Innym aspektem podniesionej przez pana kwestii jest bezpieczeństwo podstawowych aplikacji wykorzystywanych w środowisku systemu operacyjnego. Użytkownik przyjaznego i łatwego w obsłudze systemu nabiera wysokiego zaufania do przeglądarki internetowej, klienta poczty elektronicznej czy odtwarzacza multimediów. Tymczasem to zaufanie połączone z niską świadomością zagrożeń jest wykorzystywane do manipulacji z użyciem trików technicznych opartych na niedopatrzeniach twórców oprogramowania klienckiego.

Błędy w programach klienckich są na szczęście naprawiane. Możliwy jest także wybór alternatywnych przeglądarek, programów pocztowych czy nawet całych pakietów biurowych. Czy to uczyni nas bezpieczniejszymi? Wszak w tych alternatywach również zdarzają się błędy i dziury w zabezpieczeniach...

Dlatego myślę, że jesteśmy skazani na koegzystencję z różnymi wariantami systemów obronnych. Przypuszczam, że zmieni się jednak ich forma. Zamiast tuzinów różnych programów i programików anty-* będziemy raczej mieli do czynienia z hybrydowymi tworami, których elementy wykonawcze będą ściśle wkomponowane w platformę systemową ( ochrona jądra systemu, ochrona przed przepełnianiem buforów, ale także DRM ), a części analityczne będą dostarczane w formie łatwych do wdrożenia i zbiorowego zarządzania ( nawet, jeśli będą pochodzić od różnych producentów ) plug-inów. Dzięki temu nawet niezaawansowanemu technicznie użytkownikowi łatwo będzie zapanować nad różnorodnością mechanizmów obronnych przy zachowaniu możliwości wyboru dostawcy rozwiązania. Z pewnością coraz większą rolę zaczną odgrywać wszelkiego rodzaju usługi wspierające konfigurację i utrzymanie systemu w jak najlepszym zdrowiu, a jednocześnie zapewniające ochronę przed atakami.

W środowiskach korporacyjnych "wróżę" przyszłość wirtualnym bezpiecznym środowiskom pracy możliwym do "zainstalowania" ( a właściwie zdalnego uruchomienia ) na dowolnej platformie, która jest aktualnie w dyspozycji pracownika.
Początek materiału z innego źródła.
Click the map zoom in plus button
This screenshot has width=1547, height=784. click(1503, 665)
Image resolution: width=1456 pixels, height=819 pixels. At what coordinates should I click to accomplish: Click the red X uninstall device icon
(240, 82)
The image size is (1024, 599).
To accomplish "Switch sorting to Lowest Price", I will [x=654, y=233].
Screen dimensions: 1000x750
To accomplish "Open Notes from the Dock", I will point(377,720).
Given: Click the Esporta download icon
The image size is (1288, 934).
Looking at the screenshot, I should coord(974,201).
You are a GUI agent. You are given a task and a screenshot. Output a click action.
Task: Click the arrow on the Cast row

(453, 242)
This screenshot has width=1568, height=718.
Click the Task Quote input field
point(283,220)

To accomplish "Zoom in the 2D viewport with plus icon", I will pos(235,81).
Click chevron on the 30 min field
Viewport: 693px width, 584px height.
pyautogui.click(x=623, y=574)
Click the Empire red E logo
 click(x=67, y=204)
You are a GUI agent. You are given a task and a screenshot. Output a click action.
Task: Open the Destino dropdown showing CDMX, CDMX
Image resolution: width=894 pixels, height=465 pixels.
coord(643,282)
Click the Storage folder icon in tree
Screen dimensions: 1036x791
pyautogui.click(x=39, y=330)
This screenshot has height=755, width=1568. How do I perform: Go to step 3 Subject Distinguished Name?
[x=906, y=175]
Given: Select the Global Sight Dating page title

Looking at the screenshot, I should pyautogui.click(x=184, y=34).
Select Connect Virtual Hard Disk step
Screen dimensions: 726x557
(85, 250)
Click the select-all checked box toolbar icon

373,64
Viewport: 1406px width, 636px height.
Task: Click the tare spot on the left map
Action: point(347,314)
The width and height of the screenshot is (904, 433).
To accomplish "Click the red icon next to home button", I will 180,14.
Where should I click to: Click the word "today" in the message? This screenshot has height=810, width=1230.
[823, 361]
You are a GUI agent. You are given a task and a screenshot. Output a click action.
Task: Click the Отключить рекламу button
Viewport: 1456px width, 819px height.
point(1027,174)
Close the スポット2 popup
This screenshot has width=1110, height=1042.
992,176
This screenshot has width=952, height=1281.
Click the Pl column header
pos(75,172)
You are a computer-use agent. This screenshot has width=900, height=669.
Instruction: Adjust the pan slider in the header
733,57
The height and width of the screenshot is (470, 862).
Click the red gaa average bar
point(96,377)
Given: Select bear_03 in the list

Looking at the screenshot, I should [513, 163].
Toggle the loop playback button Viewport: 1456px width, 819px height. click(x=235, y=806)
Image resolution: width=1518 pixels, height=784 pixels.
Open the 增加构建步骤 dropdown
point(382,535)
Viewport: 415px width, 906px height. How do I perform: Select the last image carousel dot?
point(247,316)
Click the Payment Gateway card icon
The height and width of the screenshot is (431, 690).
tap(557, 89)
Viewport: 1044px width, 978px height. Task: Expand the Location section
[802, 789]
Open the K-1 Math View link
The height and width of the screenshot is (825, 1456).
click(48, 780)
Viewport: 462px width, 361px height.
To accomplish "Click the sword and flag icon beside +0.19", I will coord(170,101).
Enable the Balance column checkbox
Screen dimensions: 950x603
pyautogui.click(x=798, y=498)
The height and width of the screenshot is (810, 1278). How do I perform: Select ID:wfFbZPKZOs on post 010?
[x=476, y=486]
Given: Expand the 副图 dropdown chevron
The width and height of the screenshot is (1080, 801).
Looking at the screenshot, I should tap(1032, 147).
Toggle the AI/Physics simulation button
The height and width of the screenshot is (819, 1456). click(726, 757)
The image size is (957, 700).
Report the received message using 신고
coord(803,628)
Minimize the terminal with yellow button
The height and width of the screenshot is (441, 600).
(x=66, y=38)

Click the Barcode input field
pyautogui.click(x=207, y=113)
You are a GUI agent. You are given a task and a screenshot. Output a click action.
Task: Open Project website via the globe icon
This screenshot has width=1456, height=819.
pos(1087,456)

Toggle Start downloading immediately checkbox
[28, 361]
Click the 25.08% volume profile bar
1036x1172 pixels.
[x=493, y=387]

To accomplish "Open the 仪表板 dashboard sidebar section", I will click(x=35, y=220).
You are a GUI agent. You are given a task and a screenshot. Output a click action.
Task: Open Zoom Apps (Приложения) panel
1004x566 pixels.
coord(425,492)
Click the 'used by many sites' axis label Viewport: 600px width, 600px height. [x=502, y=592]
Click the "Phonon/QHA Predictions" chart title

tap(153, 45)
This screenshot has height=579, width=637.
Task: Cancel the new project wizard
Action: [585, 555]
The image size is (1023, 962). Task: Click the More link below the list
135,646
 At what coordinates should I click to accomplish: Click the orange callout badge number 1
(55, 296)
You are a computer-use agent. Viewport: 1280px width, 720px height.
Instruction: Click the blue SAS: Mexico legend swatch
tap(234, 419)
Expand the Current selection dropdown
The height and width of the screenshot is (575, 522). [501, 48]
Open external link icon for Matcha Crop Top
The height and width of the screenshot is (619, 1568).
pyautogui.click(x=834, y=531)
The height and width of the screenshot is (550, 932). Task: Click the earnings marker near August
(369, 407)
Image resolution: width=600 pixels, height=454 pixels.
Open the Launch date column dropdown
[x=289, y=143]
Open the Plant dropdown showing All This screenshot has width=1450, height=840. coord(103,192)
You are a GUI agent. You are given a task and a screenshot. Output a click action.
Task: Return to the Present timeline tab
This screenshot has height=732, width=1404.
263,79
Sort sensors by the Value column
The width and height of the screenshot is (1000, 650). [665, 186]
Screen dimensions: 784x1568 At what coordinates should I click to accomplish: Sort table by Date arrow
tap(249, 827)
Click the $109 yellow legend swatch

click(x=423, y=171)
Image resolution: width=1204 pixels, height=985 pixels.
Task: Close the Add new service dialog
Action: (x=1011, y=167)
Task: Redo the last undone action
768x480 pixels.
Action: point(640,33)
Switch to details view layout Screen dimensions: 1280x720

Dzięki temu możliwa będzie zdalna praca ( a taka zaczyna dominować ) przy użyciu dowolnego dostępnego komputera, smartphone'u, konsoli do gier, dekodera telewizji cyfrowej, czy innego "inteligentnego urządzenia", jakie będziemy mieć akurat pod ręką. Wirtualizacja środowiska i jego odizolowanie od platformy zapewnią możliwość działania w tak nieprzyjaznych warunkach, jak na przykład mocno zawirusowany i wyposażony w całą armię spyware komputer w kafejce internetowej w jakimś odległym kraju - i to bez ryzyka utraty danych ich kradzieży, pozostawienia w cache'u haseł dostępowych etc. etc. Takie podejście spowoduje również zmianę w sposobie wyposażania pracowników w komputery. Tak jak robotnicy na amerykańskich budowach muszą w pracy stawiać się z własnym zestawem narzędzi, tak w przypadku
nowoczesnych pracowników obowiązkiem będzie posiadanie swojego własnego "komputeropodobnego" urządzenia umożliwiającego świadczenie pracy - niezależnie od tego, jakie to będzie urządzenie.